居心地が悪くなったヒヨりは、美紗子に「あの……」と不審げに声をかけた。
するとやっと美紗子は我に返ったようで、バツが悪そうな笑みを浮かべた。
健はそんな二人を静かに見ていたが、美紗子の様子をみてクスクスとおかしそうに笑った。

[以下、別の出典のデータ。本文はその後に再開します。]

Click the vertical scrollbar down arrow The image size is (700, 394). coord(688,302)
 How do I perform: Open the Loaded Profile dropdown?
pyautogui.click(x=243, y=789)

「美紗子。そんなにヒヨリを見つめていたら、彼女が怖がってしまうよ」
「そ、そうよね。ごめんなさいね、ヒヨリさん」
「い、いえ……」
なんとなくぶしつけに見られたことに対して、美紗子に警戒心を抱く。
健はヒヨリと美紗子に座るように促したあと、美紗子の先ほどの態度について種明かしをした。
「美紗子にはね、今回の話を全部話したから」
「え?」
「ヒヨリがどうして男装をしているのかも、含めてね」
「た、健せんせ!?」
さすがに第三者にそんな重大なことをばらしてしまってはいかがなものか。
ヒヨリがギョッとして健をみると、ヒヨリの反応は予想どおりとばかりに健はほくそ笑む。
「すべてを知った人間がもう一人いないと今回の計画はうまくいかないと思ってね」
「で、でも!」
反論しようとするヒヨリに、健は笑いをひっこめて真剣な表情を浮かべる。